## Given exercise
Rewrite every line in full from the start of the lines below down to and including the line containing "Action: 389,559", shifting each coordinate in the answers by adding 19 to it.

[BEGIN Supplied data]

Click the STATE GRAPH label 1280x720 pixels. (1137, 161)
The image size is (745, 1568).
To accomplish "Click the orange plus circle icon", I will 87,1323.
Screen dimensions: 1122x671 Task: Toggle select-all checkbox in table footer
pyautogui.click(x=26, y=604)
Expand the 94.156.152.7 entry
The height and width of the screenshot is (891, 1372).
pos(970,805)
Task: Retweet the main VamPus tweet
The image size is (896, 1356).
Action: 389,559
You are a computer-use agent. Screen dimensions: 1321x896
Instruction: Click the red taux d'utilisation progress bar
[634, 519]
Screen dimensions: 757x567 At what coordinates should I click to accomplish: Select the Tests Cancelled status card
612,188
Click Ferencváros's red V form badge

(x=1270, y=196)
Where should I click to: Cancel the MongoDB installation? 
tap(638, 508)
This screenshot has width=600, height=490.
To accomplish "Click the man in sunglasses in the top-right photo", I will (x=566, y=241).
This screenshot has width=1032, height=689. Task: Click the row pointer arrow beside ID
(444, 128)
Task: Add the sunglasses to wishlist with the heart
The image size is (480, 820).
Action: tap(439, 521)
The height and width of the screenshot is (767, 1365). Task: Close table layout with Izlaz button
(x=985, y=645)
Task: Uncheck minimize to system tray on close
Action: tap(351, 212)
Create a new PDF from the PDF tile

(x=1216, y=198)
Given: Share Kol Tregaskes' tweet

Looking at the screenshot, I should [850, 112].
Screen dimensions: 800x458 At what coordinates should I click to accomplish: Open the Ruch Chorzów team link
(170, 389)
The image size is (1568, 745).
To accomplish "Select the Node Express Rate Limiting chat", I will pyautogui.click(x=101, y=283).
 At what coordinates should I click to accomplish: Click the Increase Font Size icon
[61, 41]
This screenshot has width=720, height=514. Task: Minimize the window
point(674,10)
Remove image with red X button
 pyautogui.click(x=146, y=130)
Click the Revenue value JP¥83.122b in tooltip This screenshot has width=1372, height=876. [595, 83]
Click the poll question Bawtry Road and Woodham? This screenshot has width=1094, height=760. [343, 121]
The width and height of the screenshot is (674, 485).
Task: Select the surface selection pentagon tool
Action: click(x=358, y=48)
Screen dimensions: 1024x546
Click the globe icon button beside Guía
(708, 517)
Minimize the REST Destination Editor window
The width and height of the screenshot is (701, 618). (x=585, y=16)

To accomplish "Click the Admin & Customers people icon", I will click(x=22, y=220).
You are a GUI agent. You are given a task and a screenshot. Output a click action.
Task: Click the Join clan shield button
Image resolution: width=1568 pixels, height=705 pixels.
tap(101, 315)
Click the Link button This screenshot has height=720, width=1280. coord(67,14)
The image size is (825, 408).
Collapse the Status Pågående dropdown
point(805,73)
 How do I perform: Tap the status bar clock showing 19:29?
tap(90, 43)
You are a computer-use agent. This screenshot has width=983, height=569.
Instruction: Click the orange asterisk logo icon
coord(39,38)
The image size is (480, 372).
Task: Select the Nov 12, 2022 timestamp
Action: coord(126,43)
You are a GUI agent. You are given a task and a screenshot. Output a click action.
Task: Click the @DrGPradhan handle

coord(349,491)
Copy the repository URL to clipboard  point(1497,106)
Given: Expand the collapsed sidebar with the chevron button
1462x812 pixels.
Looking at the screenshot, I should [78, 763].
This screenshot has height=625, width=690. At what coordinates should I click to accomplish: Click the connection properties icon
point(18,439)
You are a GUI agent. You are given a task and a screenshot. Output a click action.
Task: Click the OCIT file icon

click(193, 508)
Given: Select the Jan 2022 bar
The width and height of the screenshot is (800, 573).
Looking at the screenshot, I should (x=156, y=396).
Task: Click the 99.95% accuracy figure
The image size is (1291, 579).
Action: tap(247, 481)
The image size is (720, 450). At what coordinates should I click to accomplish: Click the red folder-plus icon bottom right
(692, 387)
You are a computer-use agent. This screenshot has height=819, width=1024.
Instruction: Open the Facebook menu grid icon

[END Supplied data]

## Task result
Click the STATE GRAPH label 1280x720 pixels. (1156, 180)
The image size is (745, 1568).
To accomplish "Click the orange plus circle icon", I will 106,1342.
Screen dimensions: 1122x671 Task: Toggle select-all checkbox in table footer
pyautogui.click(x=45, y=623)
Expand the 94.156.152.7 entry
The height and width of the screenshot is (891, 1372).
pos(989,824)
Task: Retweet the main VamPus tweet
The image size is (896, 1356).
Action: 408,578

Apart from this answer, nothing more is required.